Records in a dataset
☆ ☆ ☆ ☆ ☆

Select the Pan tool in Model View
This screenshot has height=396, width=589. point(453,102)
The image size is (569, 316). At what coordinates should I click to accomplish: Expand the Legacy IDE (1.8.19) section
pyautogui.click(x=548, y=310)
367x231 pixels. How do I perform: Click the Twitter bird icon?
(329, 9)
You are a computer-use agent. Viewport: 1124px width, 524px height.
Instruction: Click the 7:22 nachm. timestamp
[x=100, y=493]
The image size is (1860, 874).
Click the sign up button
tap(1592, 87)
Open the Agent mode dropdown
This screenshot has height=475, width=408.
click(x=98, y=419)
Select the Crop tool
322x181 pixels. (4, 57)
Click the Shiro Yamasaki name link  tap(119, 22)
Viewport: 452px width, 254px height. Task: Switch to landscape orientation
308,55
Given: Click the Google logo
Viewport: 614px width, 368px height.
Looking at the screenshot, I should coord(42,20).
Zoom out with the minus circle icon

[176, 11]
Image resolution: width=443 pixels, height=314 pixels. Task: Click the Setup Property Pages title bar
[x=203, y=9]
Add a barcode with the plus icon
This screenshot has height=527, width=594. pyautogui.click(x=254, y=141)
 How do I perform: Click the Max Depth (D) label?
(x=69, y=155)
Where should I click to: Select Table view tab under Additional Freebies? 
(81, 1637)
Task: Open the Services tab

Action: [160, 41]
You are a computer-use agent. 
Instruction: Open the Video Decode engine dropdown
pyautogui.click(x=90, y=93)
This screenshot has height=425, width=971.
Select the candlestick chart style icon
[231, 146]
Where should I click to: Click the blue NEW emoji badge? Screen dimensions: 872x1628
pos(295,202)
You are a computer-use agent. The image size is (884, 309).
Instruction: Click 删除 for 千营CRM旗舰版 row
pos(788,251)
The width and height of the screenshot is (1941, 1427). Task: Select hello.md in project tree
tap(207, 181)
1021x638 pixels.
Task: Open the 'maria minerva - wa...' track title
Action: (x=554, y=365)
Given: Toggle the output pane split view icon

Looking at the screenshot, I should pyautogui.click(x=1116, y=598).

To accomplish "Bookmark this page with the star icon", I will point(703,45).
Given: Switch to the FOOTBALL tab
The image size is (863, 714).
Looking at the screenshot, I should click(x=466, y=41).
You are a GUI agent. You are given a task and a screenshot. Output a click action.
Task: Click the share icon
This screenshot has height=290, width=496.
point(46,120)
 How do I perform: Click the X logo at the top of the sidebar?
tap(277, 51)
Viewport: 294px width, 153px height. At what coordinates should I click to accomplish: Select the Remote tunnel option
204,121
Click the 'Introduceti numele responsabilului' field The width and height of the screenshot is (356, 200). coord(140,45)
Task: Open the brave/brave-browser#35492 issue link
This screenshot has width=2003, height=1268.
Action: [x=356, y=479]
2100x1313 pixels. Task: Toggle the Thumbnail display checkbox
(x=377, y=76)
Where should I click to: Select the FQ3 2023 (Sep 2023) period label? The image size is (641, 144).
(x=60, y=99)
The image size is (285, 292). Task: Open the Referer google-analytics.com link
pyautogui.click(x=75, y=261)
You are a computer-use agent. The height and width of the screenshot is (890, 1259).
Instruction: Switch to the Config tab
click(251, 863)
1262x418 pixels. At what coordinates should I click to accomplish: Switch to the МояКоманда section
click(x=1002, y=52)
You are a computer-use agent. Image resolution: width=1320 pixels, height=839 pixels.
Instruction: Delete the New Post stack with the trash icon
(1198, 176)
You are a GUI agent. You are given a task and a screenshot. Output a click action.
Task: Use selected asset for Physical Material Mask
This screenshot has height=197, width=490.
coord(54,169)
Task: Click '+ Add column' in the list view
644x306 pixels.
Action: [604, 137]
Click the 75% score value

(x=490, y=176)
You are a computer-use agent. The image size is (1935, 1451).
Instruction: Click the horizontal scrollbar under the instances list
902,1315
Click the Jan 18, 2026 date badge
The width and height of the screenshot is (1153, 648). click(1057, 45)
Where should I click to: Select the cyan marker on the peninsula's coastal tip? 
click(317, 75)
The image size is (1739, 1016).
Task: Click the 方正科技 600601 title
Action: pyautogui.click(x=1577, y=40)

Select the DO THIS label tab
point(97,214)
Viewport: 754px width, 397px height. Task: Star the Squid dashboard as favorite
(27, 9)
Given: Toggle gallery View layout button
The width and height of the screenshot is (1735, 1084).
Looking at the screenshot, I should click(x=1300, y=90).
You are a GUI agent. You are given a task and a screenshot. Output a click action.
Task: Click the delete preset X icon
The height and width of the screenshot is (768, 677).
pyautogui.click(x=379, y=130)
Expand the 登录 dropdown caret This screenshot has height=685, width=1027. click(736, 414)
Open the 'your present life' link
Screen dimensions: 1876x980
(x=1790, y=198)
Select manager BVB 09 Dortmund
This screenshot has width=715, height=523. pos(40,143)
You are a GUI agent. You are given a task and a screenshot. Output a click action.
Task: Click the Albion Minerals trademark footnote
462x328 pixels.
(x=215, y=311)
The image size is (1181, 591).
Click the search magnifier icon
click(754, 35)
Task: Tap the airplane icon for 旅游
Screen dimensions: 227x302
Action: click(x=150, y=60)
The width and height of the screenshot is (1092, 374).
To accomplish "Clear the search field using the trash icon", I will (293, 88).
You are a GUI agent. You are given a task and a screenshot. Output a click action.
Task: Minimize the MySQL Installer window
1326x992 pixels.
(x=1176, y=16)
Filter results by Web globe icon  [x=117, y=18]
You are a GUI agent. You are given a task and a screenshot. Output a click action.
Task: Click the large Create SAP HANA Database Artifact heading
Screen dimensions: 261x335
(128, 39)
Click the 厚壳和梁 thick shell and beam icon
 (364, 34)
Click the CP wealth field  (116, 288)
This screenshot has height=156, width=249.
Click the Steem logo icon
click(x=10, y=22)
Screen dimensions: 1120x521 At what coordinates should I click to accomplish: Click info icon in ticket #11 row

☆ ☆ ☆ ☆ ☆

> [Exercise instructions] Copy out every line of the material above verbatim, in its original order.

> [Result of this exercise]
Select the Pan tool in Model View
This screenshot has height=396, width=589. point(453,102)
The image size is (569, 316). At what coordinates should I click to accomplish: Expand the Legacy IDE (1.8.19) section
pyautogui.click(x=548, y=310)
367x231 pixels. How do I perform: Click the Twitter bird icon?
(329, 9)
You are a computer-use agent. Viewport: 1124px width, 524px height.
Instruction: Click the 7:22 nachm. timestamp
[x=100, y=493]
The image size is (1860, 874).
Click the sign up button
tap(1592, 87)
Open the Agent mode dropdown
This screenshot has height=475, width=408.
click(x=98, y=419)
Select the Crop tool
322x181 pixels. (4, 57)
Click the Shiro Yamasaki name link  tap(119, 22)
Viewport: 452px width, 254px height. Task: Switch to landscape orientation
308,55
Given: Click the Google logo
Viewport: 614px width, 368px height.
Looking at the screenshot, I should coord(42,20).
Zoom out with the minus circle icon

[176, 11]
Image resolution: width=443 pixels, height=314 pixels. Task: Click the Setup Property Pages title bar
[x=203, y=9]
Add a barcode with the plus icon
This screenshot has height=527, width=594. pyautogui.click(x=254, y=141)
 How do I perform: Click the Max Depth (D) label?
(x=69, y=155)
Where should I click to: Select Table view tab under Additional Freebies? 
(81, 1637)
Task: Open the Services tab

Action: [160, 41]
You are a computer-use agent. 
Instruction: Open the Video Decode engine dropdown
pyautogui.click(x=90, y=93)
This screenshot has height=425, width=971.
Select the candlestick chart style icon
[231, 146]
Where should I click to: Click the blue NEW emoji badge? Screen dimensions: 872x1628
pos(295,202)
You are a computer-use agent. The image size is (884, 309).
Instruction: Click 删除 for 千营CRM旗舰版 row
pos(788,251)
The width and height of the screenshot is (1941, 1427). Task: Select hello.md in project tree
tap(207, 181)
1021x638 pixels.
Task: Open the 'maria minerva - wa...' track title
Action: (x=554, y=365)
Given: Toggle the output pane split view icon

Looking at the screenshot, I should pyautogui.click(x=1116, y=598).

To accomplish "Bookmark this page with the star icon", I will point(703,45).
Given: Switch to the FOOTBALL tab
The image size is (863, 714).
Looking at the screenshot, I should click(x=466, y=41).
You are a GUI agent. You are given a task and a screenshot. Output a click action.
Task: Click the share icon
This screenshot has height=290, width=496.
point(46,120)
 How do I perform: Click the X logo at the top of the sidebar?
tap(277, 51)
Viewport: 294px width, 153px height. At what coordinates should I click to accomplish: Select the Remote tunnel option
204,121
Click the 'Introduceti numele responsabilului' field The width and height of the screenshot is (356, 200). coord(140,45)
Task: Open the brave/brave-browser#35492 issue link
This screenshot has width=2003, height=1268.
Action: [x=356, y=479]
2100x1313 pixels. Task: Toggle the Thumbnail display checkbox
(x=377, y=76)
Where should I click to: Select the FQ3 2023 (Sep 2023) period label? The image size is (641, 144).
(x=60, y=99)
The image size is (285, 292). Task: Open the Referer google-analytics.com link
pyautogui.click(x=75, y=261)
You are a computer-use agent. The height and width of the screenshot is (890, 1259).
Instruction: Switch to the Config tab
click(251, 863)
1262x418 pixels. At what coordinates should I click to accomplish: Switch to the МояКоманда section
click(x=1002, y=52)
You are a computer-use agent. Image resolution: width=1320 pixels, height=839 pixels.
Instruction: Delete the New Post stack with the trash icon
(1198, 176)
You are a GUI agent. You are given a task and a screenshot. Output a click action.
Task: Use selected asset for Physical Material Mask
This screenshot has height=197, width=490.
coord(54,169)
Task: Click '+ Add column' in the list view
644x306 pixels.
Action: [604, 137]
Click the 75% score value

(x=490, y=176)
You are a computer-use agent. The image size is (1935, 1451).
Instruction: Click the horizontal scrollbar under the instances list
902,1315
Click the Jan 18, 2026 date badge
The width and height of the screenshot is (1153, 648). click(1057, 45)
Where should I click to: Select the cyan marker on the peninsula's coastal tip? 
click(317, 75)
The image size is (1739, 1016).
Task: Click the 方正科技 600601 title
Action: pyautogui.click(x=1577, y=40)

Select the DO THIS label tab
point(97,214)
Viewport: 754px width, 397px height. Task: Star the Squid dashboard as favorite
(27, 9)
Given: Toggle gallery View layout button
The width and height of the screenshot is (1735, 1084).
Looking at the screenshot, I should click(x=1300, y=90).
You are a GUI agent. You are given a task and a screenshot. Output a click action.
Task: Click the delete preset X icon
The height and width of the screenshot is (768, 677).
pyautogui.click(x=379, y=130)
Expand the 登录 dropdown caret This screenshot has height=685, width=1027. click(736, 414)
Open the 'your present life' link
Screen dimensions: 1876x980
(x=1790, y=198)
Select manager BVB 09 Dortmund
This screenshot has width=715, height=523. pos(40,143)
You are a GUI agent. You are given a task and a screenshot. Output a click action.
Task: Click the Albion Minerals trademark footnote
462x328 pixels.
(x=215, y=311)
The image size is (1181, 591).
Click the search magnifier icon
click(754, 35)
Task: Tap the airplane icon for 旅游
Screen dimensions: 227x302
Action: click(x=150, y=60)
The width and height of the screenshot is (1092, 374).
To accomplish "Clear the search field using the trash icon", I will (293, 88).
You are a GUI agent. You are given a task and a screenshot. Output a click action.
Task: Minimize the MySQL Installer window
1326x992 pixels.
(x=1176, y=16)
Filter results by Web globe icon  [x=117, y=18]
You are a GUI agent. You are given a task and a screenshot. Output a click action.
Task: Click the large Create SAP HANA Database Artifact heading
Screen dimensions: 261x335
(128, 39)
Click the 厚壳和梁 thick shell and beam icon
 (364, 34)
Click the CP wealth field  (116, 288)
This screenshot has height=156, width=249.
Click the Steem logo icon
click(x=10, y=22)
Screen dimensions: 1120x521 At what coordinates should I click to accomplish: Click info icon in ticket #11 row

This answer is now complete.